Mısır’da da Nobel ödüllü Baradey’in “halk hareketinin lideri” olarak devreye sokulması, aynı anlayışın sonucudur. Müslüman Kardeşler ya da “antiemperyalist” bir örgüt iktidarı devralacağına, Uluslararası Atom Enerjisi Ajansı Başkanlığı yapmış, Nobel ödülüyle taçlandırılmış, “laik” görünümlü Muhammed El Baradey’in Mısır’da iş başına gelmesi, Washington’un çıkarınadır.
ABD SÜREÇTEN YARARLANMA PEŞİNDE
ABD’nin Mısır’da, göstericilere destek veren açıklamalarını, iddialarına ikinci dayanak yapan bu aydınların görmediği bir başka gerçek ise Amerikan pragmatizmidir.
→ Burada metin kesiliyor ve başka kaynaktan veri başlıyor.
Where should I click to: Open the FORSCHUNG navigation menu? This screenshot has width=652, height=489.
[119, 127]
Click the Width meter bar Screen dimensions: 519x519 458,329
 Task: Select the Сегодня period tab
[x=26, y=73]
ABD, hem göstericileri desteklemiş, hem de Mübarek’ten halkın değişim beklentilerini yerine getirmesini istemiştir. ABD, çok açıkça, iddiaların aksine, planlamadığı bir süreçten yararlanmanın peşindedir. Ki Bin Ali gibi Mübarek de, ABD’nin müttefikidir. Hatta Hüsnü Mübarek, ABD’nin Ortadoğu’daki en önemli müttefikidir! İsrail boşuna telaşa düşmemiştir!
İran Dışişleri Bakanlığı’nın durumu “Mısırlıların gösterileri bir adalet arayışıdır” şeklinde değerlendirmesi de, Mübarek’in ABD’ye “yardım edin, yoksa çökeriz” diye yalvarması da en önemli olgulardır!
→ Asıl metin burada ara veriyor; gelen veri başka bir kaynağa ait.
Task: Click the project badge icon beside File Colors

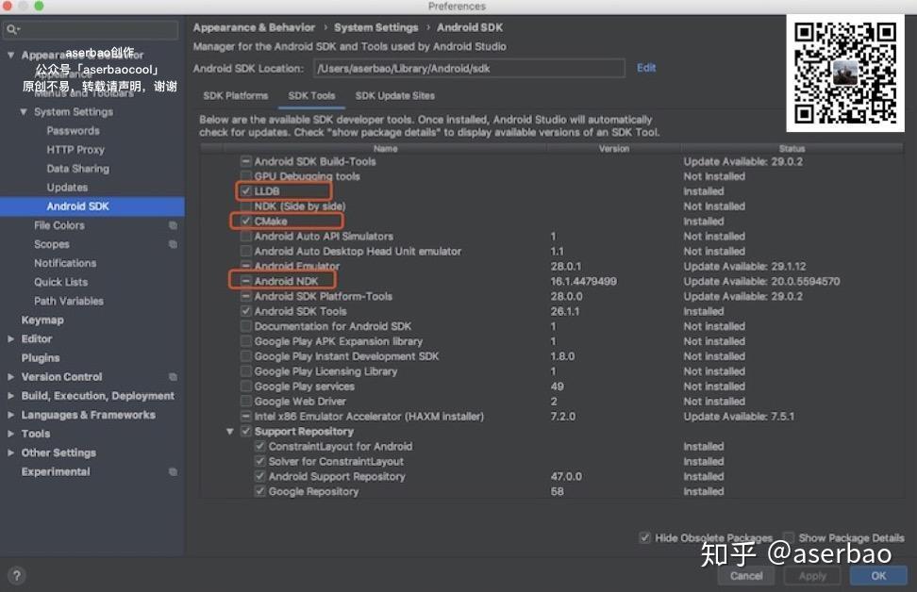Action: pos(174,225)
HALK HAREKETİ GÜCÜNÜ NEREDEN ALIYOR?
Peki Tunus’ta başlayan ve Yemen ile Mısır’da süren halk hareketleri, gücünü nereden almaktadır?
ABD’nin BOP yenilgisinden, Ortadoğu’da güç kaybından ve geri çekilmesinden! Çöken kuvvetin önce safraları ortaya serilir, sonra müttefikleri dökülür. Wikileaks’le safraları ortaya serilen ABD’nin, şimdi bölgedeki müttefikleri iktidardan düşüyor.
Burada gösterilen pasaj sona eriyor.